What is needed here is every line of the records that includes "кабинет".

Saved data entries:
◆ ◆ ◆ ◆
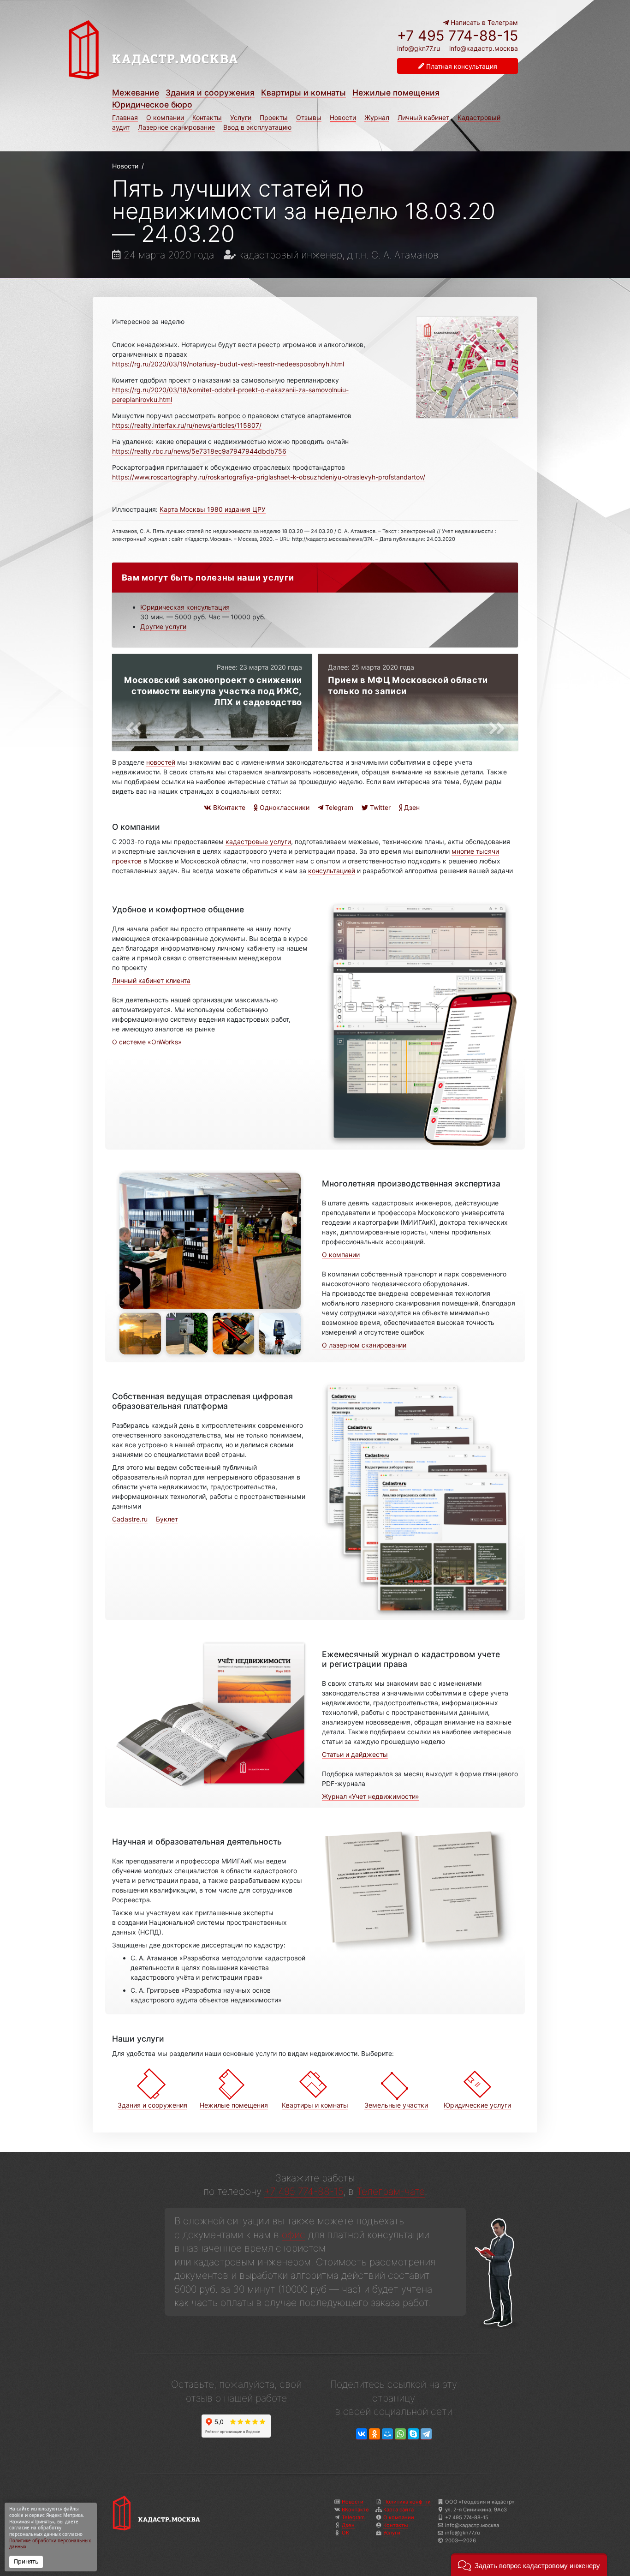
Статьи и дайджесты (355, 1754)
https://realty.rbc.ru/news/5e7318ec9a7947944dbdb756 (199, 451)
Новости (343, 117)
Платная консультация (460, 66)
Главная (125, 117)
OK (345, 2532)
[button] (529, 2564)
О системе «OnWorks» (147, 1042)
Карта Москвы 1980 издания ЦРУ (213, 509)
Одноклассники (283, 807)
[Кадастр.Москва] (189, 49)
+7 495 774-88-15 (457, 35)
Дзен (411, 807)
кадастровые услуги (258, 841)
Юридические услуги (477, 2105)
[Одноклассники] (374, 2434)
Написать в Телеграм (483, 22)
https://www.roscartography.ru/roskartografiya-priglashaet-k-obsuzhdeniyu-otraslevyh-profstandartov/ (268, 477)
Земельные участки (396, 2105)
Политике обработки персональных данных (50, 2544)
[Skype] (413, 2434)
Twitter (379, 807)
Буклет (167, 1519)
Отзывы (308, 117)
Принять (26, 2561)
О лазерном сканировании (364, 1345)
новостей (160, 762)
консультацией (331, 871)
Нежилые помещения (396, 92)
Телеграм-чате (391, 2191)
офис (293, 2235)
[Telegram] (426, 2434)
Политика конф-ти (407, 2501)
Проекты (274, 117)
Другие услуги (163, 626)
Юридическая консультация (185, 607)
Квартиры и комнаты (303, 92)
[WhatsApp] (400, 2434)
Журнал (376, 117)
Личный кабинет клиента (151, 980)
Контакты (207, 117)
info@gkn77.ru (418, 48)
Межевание (135, 92)
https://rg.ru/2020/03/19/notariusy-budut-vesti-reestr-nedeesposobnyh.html (228, 364)
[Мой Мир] (387, 2434)
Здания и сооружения (210, 92)
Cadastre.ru (130, 1519)
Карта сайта (398, 2509)
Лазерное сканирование (176, 127)
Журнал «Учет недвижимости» (370, 1796)
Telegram (338, 807)
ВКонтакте (228, 807)
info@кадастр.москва (483, 48)
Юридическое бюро (152, 104)
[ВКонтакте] (361, 2434)
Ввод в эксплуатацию (257, 127)
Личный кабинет (423, 117)
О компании (165, 117)
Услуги (240, 117)
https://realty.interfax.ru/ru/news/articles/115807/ (187, 425)
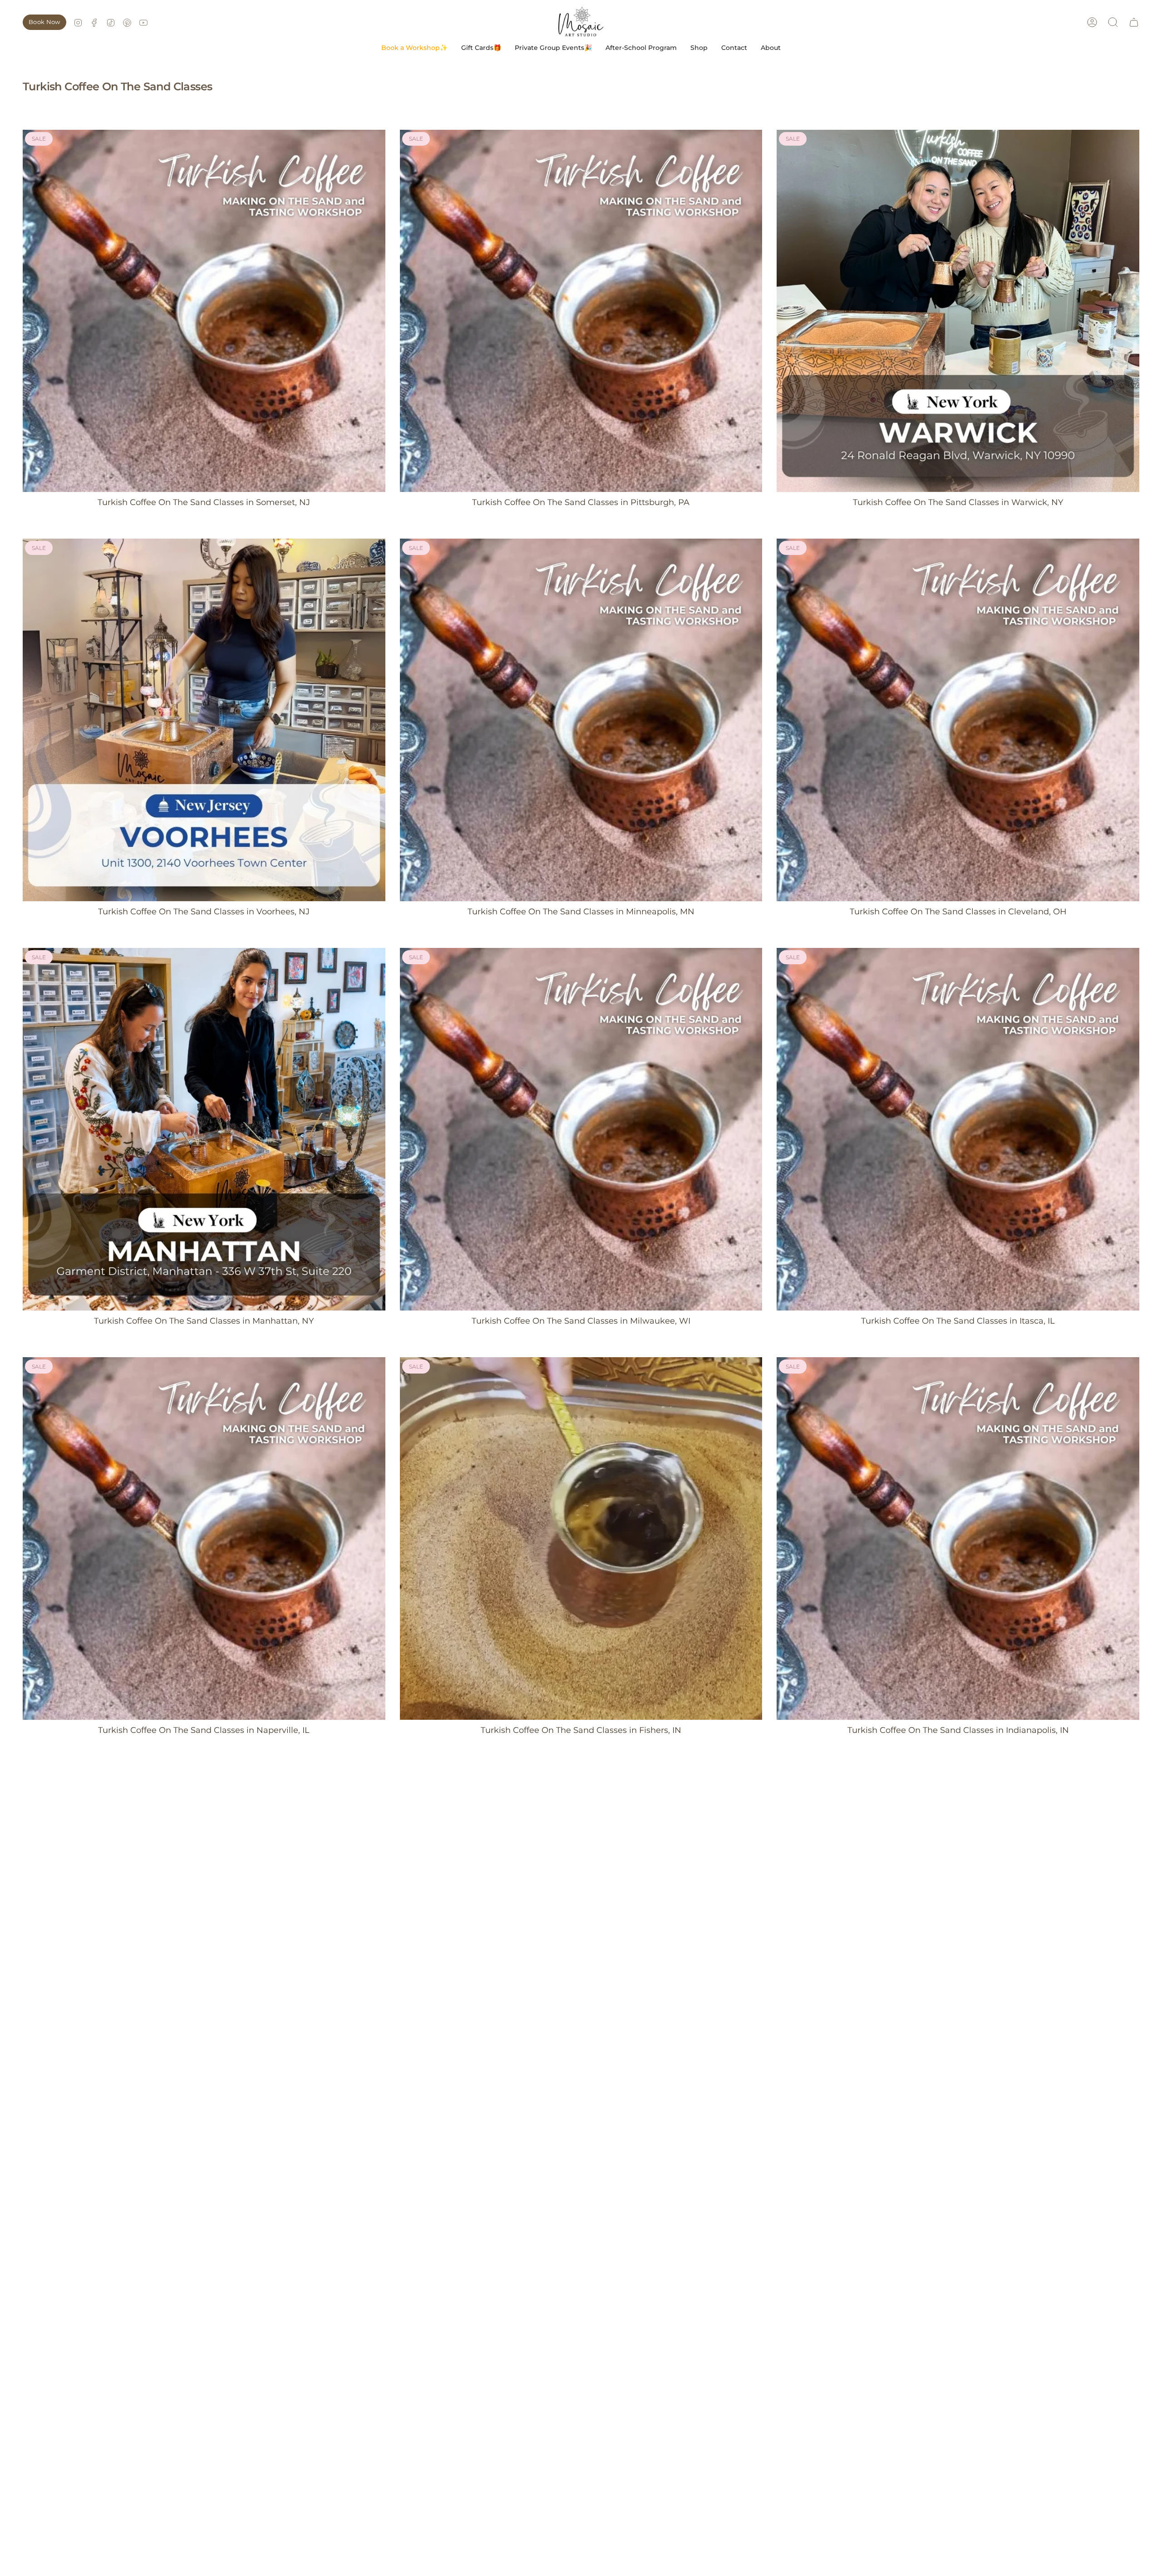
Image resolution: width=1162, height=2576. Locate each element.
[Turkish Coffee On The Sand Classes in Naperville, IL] (204, 1538)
◆ ◆ ◆ ◆
**Response below:**
Личный кабинет клиента (151, 980)
Личный кабинет (423, 117)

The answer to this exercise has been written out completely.